■ DATA FOR PROCESSING ■
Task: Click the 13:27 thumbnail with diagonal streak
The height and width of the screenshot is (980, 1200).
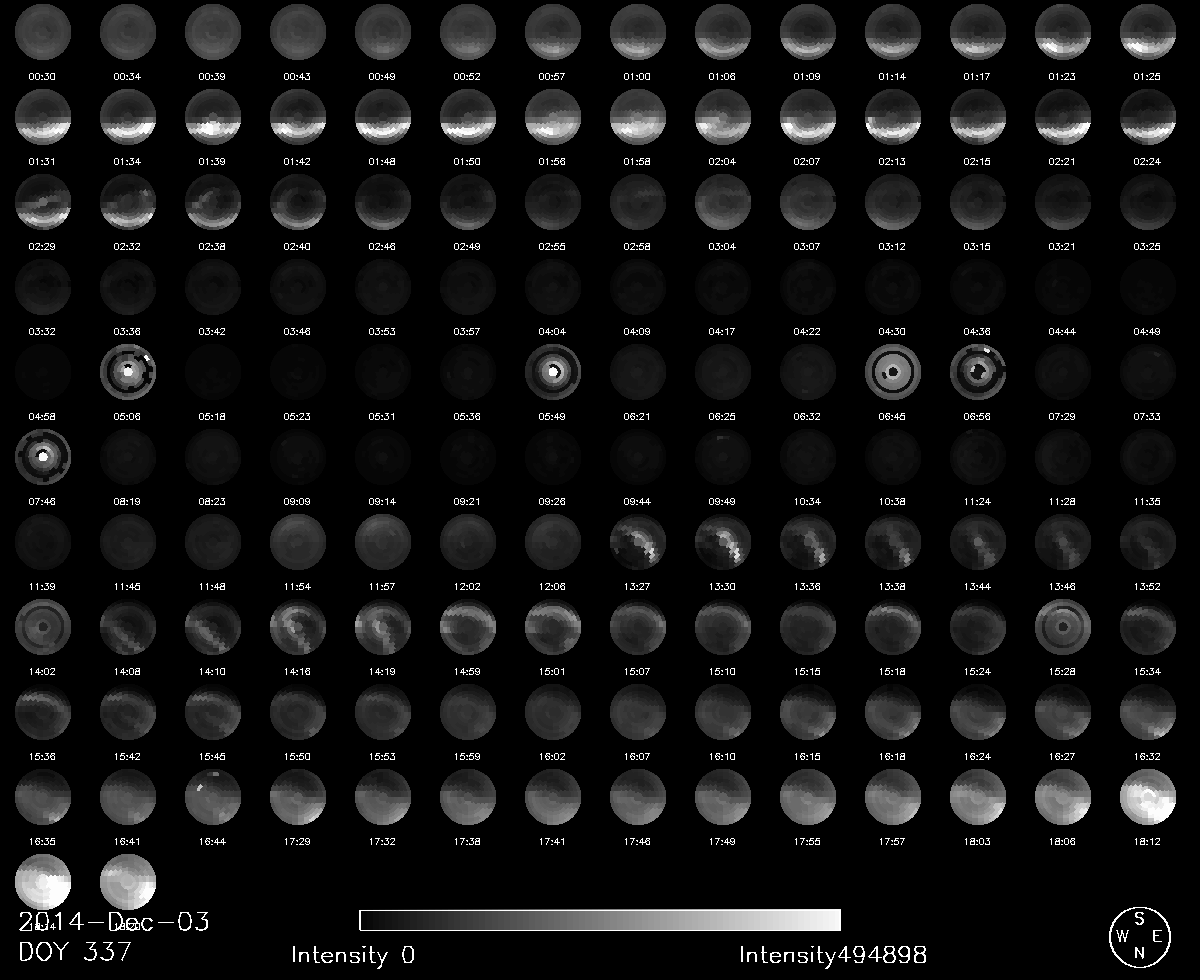Action: (638, 541)
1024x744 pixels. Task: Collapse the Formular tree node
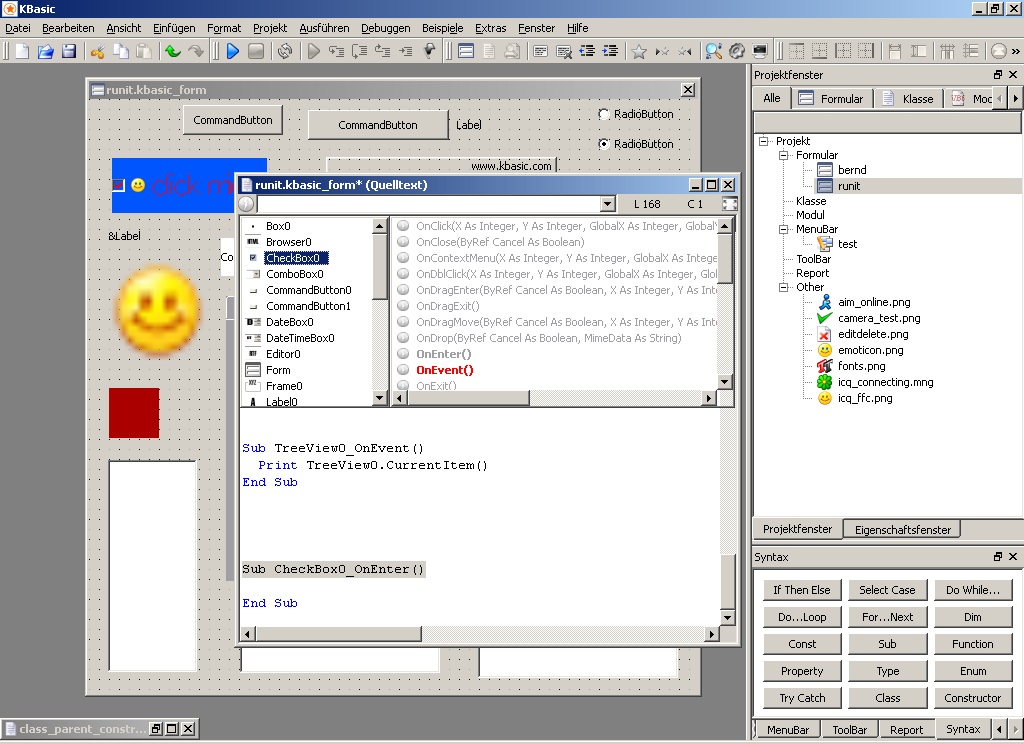tap(785, 156)
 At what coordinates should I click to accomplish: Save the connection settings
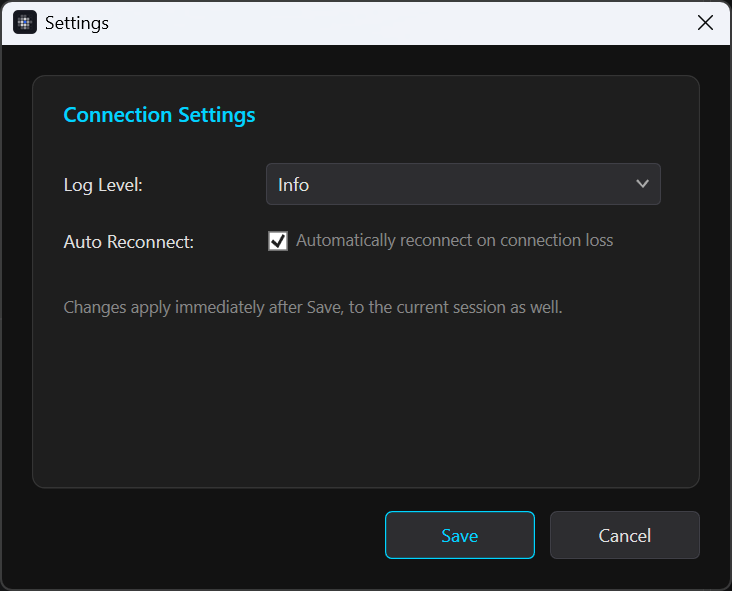[460, 535]
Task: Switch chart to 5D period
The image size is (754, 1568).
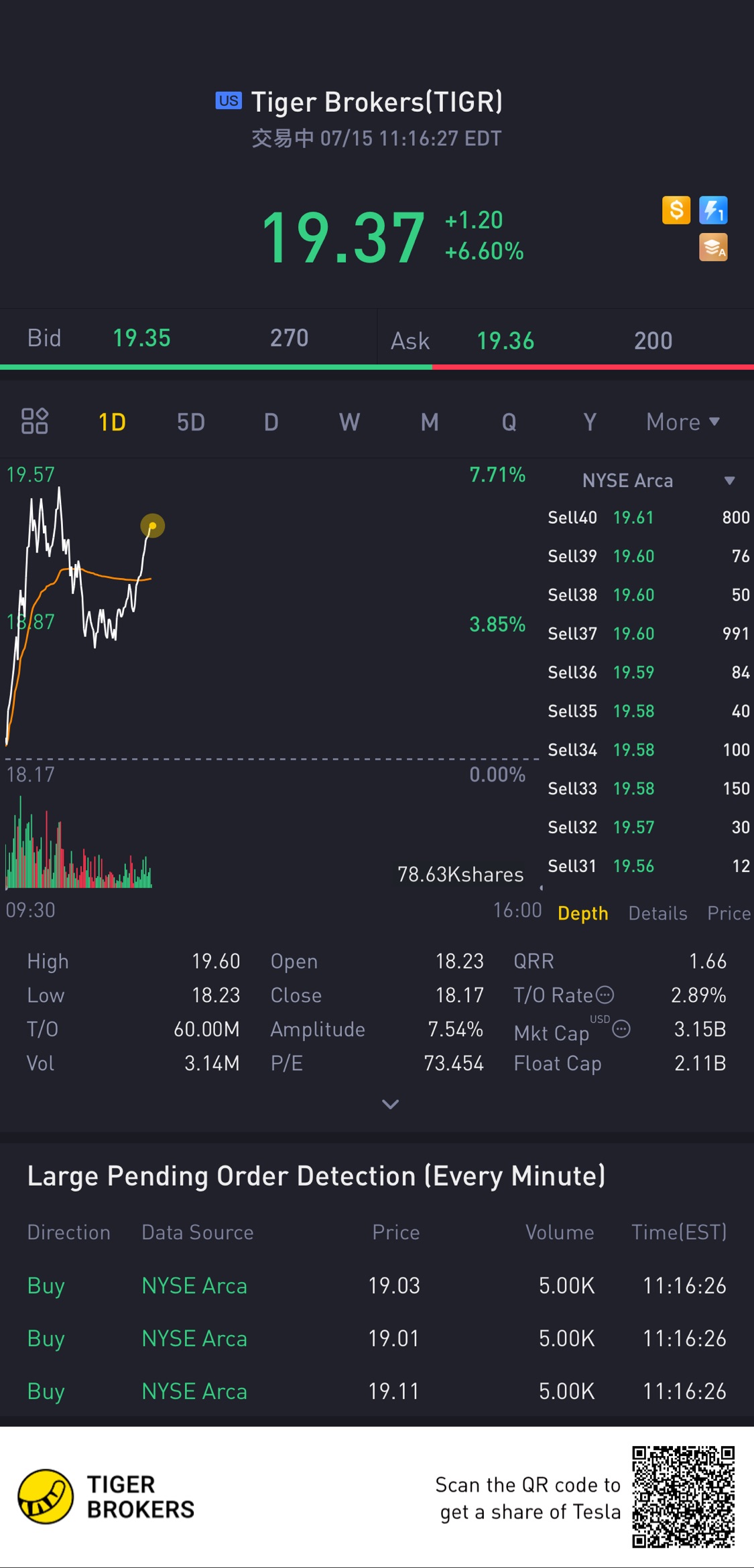Action: click(x=191, y=422)
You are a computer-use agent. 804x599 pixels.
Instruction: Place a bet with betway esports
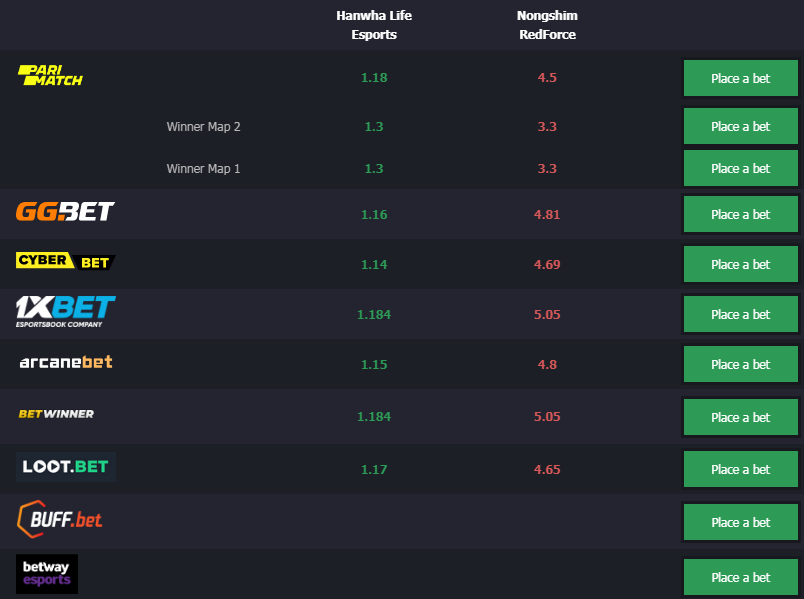tap(740, 577)
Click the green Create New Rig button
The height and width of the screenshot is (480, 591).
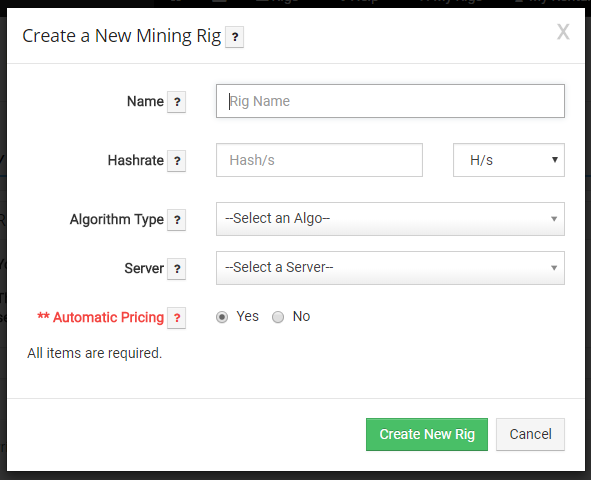click(x=427, y=434)
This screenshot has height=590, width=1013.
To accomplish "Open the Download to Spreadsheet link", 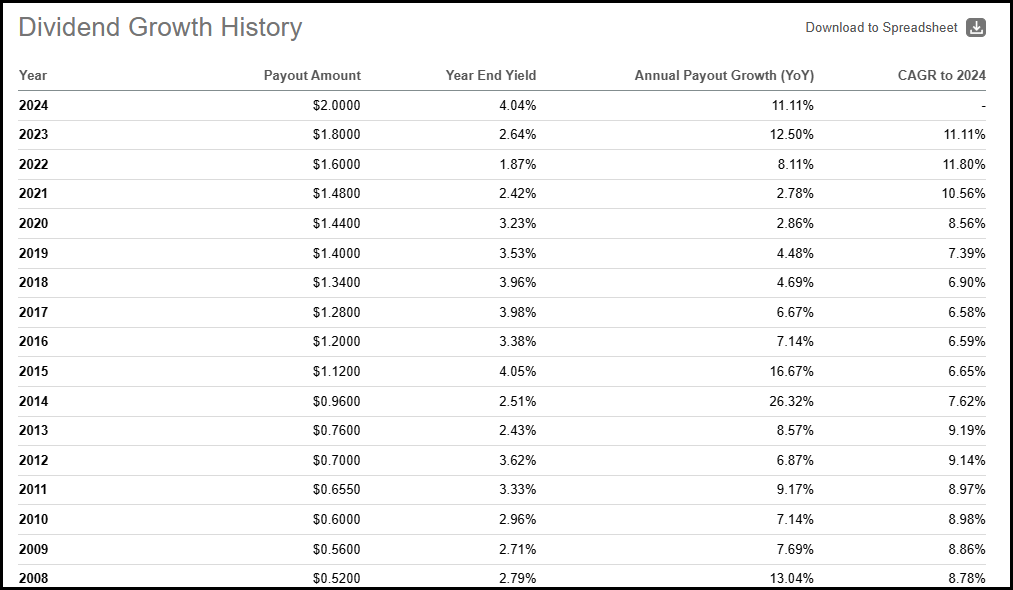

■ THE TASK ■
Rewrite the records above, replacing "screenshot" with "capture" everywhere and changing nothing else. Omit the pictures.

■ TASK RESULT ■
Task: Click the 13:27 thumbnail with diagonal streak
The height and width of the capture is (980, 1200).
Action: (638, 541)
1024x744 pixels. Task: Collapse the Formular tree node
tap(785, 156)
 At what coordinates should I click to accomplish: Save the connection settings
[460, 535]
Task: Switch chart to 5D period
The image size is (754, 1568).
Action: click(x=191, y=422)
You are a computer-use agent. 804x599 pixels.
Instruction: Place a bet with betway esports
tap(740, 577)
Click the green Create New Rig button
The height and width of the capture is (480, 591).
click(x=427, y=434)
This capture has height=590, width=1013.
To accomplish "Open the Download to Spreadsheet link", 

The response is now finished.